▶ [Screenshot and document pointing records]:
— start —

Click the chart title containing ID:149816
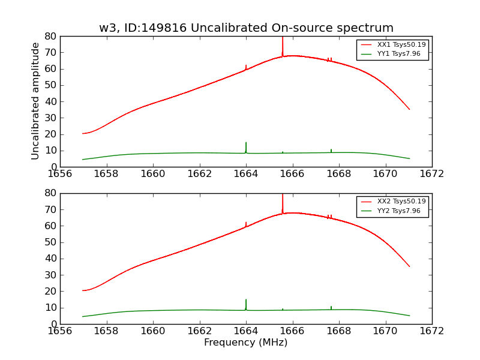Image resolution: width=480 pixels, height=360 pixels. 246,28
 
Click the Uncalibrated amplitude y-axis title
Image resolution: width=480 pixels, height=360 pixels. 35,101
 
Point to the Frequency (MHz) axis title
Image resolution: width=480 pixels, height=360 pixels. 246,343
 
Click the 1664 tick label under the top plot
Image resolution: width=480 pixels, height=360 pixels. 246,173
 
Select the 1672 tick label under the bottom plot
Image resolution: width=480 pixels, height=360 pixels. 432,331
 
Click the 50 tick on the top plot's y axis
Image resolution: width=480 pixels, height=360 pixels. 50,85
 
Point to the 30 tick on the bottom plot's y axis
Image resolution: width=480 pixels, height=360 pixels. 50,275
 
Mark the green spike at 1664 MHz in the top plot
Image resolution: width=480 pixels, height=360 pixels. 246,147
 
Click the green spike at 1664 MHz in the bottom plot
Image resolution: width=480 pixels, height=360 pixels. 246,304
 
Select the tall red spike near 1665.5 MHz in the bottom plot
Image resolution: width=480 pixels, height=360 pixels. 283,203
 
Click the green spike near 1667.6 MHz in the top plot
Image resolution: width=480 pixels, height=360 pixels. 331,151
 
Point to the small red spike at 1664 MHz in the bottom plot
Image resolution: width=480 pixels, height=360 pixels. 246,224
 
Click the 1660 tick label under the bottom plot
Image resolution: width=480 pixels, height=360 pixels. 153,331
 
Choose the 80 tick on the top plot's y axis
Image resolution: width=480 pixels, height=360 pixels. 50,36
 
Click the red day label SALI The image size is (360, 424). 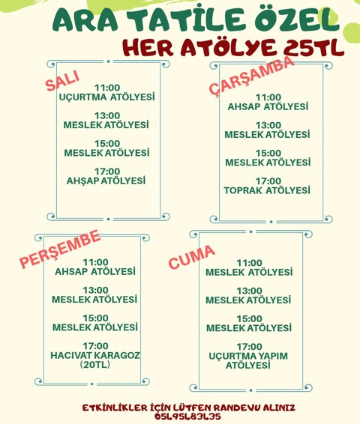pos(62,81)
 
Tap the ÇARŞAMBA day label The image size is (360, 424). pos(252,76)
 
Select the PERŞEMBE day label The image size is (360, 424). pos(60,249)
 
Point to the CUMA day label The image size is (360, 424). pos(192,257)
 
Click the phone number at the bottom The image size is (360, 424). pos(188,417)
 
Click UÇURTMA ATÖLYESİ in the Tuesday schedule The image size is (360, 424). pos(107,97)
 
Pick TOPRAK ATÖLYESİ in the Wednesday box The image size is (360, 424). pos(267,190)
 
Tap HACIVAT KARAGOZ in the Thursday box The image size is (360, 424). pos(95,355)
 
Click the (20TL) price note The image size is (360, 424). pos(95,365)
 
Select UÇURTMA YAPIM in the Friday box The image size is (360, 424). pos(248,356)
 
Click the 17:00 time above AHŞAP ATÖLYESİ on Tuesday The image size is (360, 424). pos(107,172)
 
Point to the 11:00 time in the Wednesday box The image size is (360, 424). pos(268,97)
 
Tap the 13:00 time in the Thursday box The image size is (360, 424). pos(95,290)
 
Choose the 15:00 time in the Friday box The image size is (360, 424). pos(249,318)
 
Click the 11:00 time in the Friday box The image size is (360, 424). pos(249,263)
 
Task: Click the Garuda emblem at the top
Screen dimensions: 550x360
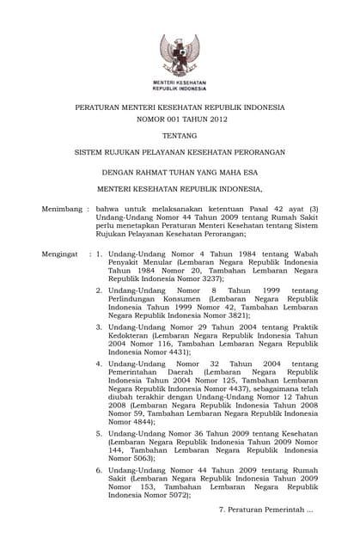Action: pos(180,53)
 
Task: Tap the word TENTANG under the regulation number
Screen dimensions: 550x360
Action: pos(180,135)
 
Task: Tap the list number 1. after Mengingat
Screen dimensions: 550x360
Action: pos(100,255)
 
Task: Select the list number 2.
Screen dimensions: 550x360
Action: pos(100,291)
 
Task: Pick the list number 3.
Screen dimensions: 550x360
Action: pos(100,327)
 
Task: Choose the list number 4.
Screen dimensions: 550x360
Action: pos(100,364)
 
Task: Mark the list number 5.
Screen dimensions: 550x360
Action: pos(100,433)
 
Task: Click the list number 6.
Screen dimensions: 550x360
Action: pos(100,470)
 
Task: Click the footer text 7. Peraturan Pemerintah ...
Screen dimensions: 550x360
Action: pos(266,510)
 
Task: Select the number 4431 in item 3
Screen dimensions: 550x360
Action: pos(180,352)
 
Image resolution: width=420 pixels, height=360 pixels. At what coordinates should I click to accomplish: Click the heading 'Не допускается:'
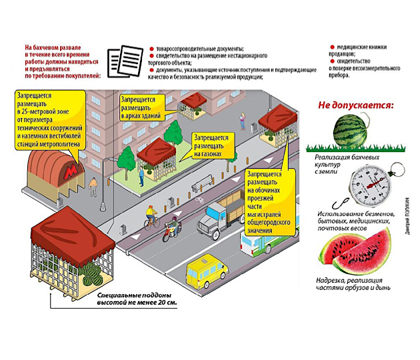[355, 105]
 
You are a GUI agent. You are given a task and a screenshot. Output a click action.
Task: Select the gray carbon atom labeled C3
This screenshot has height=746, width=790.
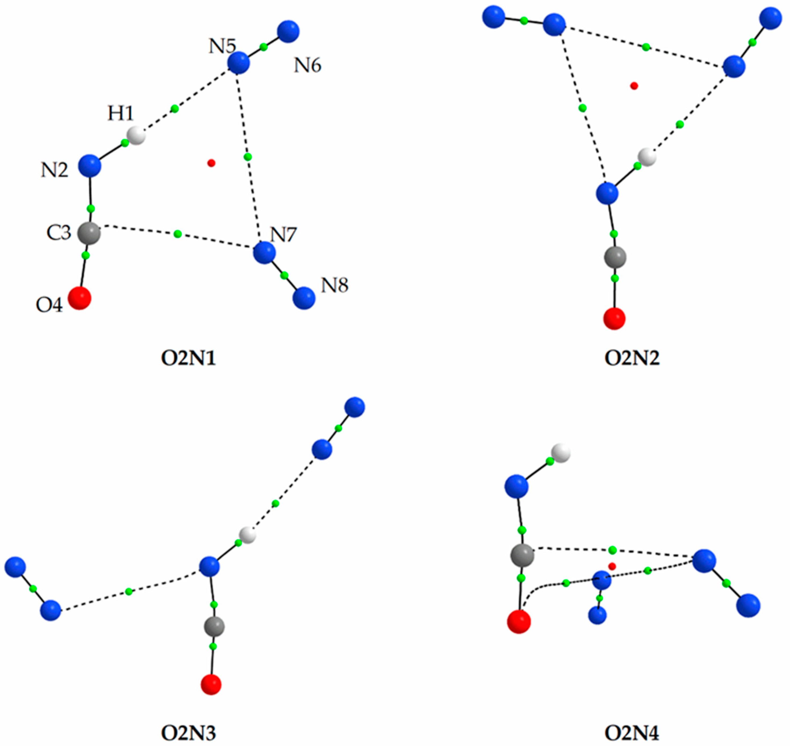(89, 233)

— end —

▶ [What is needed]:
Convert the part of the records that opens with the line containing "Point to the 30" and closes with the line containing "Image resolution: width=480 pixels, height=360 pixels. 283,203" into a Markdown table with the columns Row and Line. Number each line in the Row column and leave out blank lines.

▶ [Final result]:
| Row | Line |
|---|---|
| 1 | Point to the 30 tick on the bottom plot's y axis |
| 2 | Image resolution: width=480 pixels, height=360 pixels. 50,275 |
| 3 | Mark the green spike at 1664 MHz in the top plot |
| 4 | Image resolution: width=480 pixels, height=360 pixels. 246,147 |
| 5 | Click the green spike at 1664 MHz in the bottom plot |
| 6 | Image resolution: width=480 pixels, height=360 pixels. 246,304 |
| 7 | Select the tall red spike near 1665.5 MHz in the bottom plot |
| 8 | Image resolution: width=480 pixels, height=360 pixels. 283,203 |